== Exercise ==
Where a line looks odd, keep it as it is and transcribe all the material.

Task material Block Start

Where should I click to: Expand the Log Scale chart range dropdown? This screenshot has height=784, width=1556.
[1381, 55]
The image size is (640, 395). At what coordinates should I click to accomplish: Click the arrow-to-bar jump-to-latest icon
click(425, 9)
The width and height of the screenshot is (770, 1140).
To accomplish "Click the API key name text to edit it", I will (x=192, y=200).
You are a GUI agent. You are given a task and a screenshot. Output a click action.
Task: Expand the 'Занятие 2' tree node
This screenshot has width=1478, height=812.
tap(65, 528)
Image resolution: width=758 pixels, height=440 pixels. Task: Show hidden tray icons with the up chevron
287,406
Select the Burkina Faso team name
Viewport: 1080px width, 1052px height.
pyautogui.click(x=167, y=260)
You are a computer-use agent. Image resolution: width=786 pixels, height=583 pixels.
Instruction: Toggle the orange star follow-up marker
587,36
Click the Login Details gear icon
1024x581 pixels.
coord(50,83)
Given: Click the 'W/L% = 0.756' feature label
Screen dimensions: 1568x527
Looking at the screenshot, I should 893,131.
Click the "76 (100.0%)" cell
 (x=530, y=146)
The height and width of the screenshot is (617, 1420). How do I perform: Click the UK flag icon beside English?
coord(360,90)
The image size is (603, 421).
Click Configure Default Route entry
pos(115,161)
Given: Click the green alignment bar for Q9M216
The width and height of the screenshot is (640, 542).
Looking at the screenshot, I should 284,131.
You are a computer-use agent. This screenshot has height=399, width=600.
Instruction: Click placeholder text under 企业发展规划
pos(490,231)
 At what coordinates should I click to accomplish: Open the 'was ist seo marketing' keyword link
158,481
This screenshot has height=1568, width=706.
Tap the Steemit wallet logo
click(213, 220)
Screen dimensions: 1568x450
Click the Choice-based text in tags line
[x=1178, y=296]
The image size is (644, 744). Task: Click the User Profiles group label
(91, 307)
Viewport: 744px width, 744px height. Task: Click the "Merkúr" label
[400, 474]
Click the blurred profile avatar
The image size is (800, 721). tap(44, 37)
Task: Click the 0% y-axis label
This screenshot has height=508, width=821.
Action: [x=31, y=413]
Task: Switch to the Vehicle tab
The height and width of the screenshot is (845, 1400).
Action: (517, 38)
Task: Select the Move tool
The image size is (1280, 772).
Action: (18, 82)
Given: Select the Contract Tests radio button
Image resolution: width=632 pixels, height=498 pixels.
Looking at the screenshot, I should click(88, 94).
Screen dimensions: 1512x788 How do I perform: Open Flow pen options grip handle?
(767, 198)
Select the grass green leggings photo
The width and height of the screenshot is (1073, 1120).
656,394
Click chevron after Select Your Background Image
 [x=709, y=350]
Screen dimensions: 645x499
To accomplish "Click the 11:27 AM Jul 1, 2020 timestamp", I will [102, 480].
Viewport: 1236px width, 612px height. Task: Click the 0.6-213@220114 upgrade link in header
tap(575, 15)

Task material Block End

== Exercise solution ==
Where should I click to: Expand the Log Scale chart range dropdown? This screenshot has height=784, width=1556.
[1381, 55]
The image size is (640, 395). At what coordinates should I click to accomplish: Click the arrow-to-bar jump-to-latest icon
click(425, 9)
The width and height of the screenshot is (770, 1140).
To accomplish "Click the API key name text to edit it", I will (x=192, y=200).
You are a GUI agent. You are given a task and a screenshot. Output a click action.
Task: Expand the 'Занятие 2' tree node
This screenshot has width=1478, height=812.
tap(65, 528)
Image resolution: width=758 pixels, height=440 pixels. Task: Show hidden tray icons with the up chevron
287,406
Select the Burkina Faso team name
Viewport: 1080px width, 1052px height.
pyautogui.click(x=167, y=260)
You are a computer-use agent. Image resolution: width=786 pixels, height=583 pixels.
Instruction: Toggle the orange star follow-up marker
587,36
Click the Login Details gear icon
1024x581 pixels.
coord(50,83)
Given: Click the 'W/L% = 0.756' feature label
Screen dimensions: 1568x527
Looking at the screenshot, I should 893,131.
Click the "76 (100.0%)" cell
 (x=530, y=146)
The height and width of the screenshot is (617, 1420). How do I perform: Click the UK flag icon beside English?
coord(360,90)
The image size is (603, 421).
Click Configure Default Route entry
pos(115,161)
Given: Click the green alignment bar for Q9M216
The width and height of the screenshot is (640, 542).
Looking at the screenshot, I should 284,131.
You are a computer-use agent. This screenshot has height=399, width=600.
Instruction: Click placeholder text under 企业发展规划
pos(490,231)
 At what coordinates should I click to accomplish: Open the 'was ist seo marketing' keyword link
158,481
This screenshot has height=1568, width=706.
Tap the Steemit wallet logo
click(213, 220)
Screen dimensions: 1568x450
Click the Choice-based text in tags line
[x=1178, y=296]
The image size is (644, 744). Task: Click the User Profiles group label
(91, 307)
Viewport: 744px width, 744px height. Task: Click the "Merkúr" label
[400, 474]
Click the blurred profile avatar
The image size is (800, 721). tap(44, 37)
Task: Click the 0% y-axis label
This screenshot has height=508, width=821.
Action: [x=31, y=413]
Task: Switch to the Vehicle tab
The height and width of the screenshot is (845, 1400).
Action: (517, 38)
Task: Select the Move tool
The image size is (1280, 772).
Action: (18, 82)
Given: Select the Contract Tests radio button
Image resolution: width=632 pixels, height=498 pixels.
Looking at the screenshot, I should click(88, 94).
Screen dimensions: 1512x788 How do I perform: Open Flow pen options grip handle?
(767, 198)
Select the grass green leggings photo
The width and height of the screenshot is (1073, 1120).
656,394
Click chevron after Select Your Background Image
 [x=709, y=350]
Screen dimensions: 645x499
To accomplish "Click the 11:27 AM Jul 1, 2020 timestamp", I will [102, 480].
Viewport: 1236px width, 612px height. Task: Click the 0.6-213@220114 upgrade link in header
tap(575, 15)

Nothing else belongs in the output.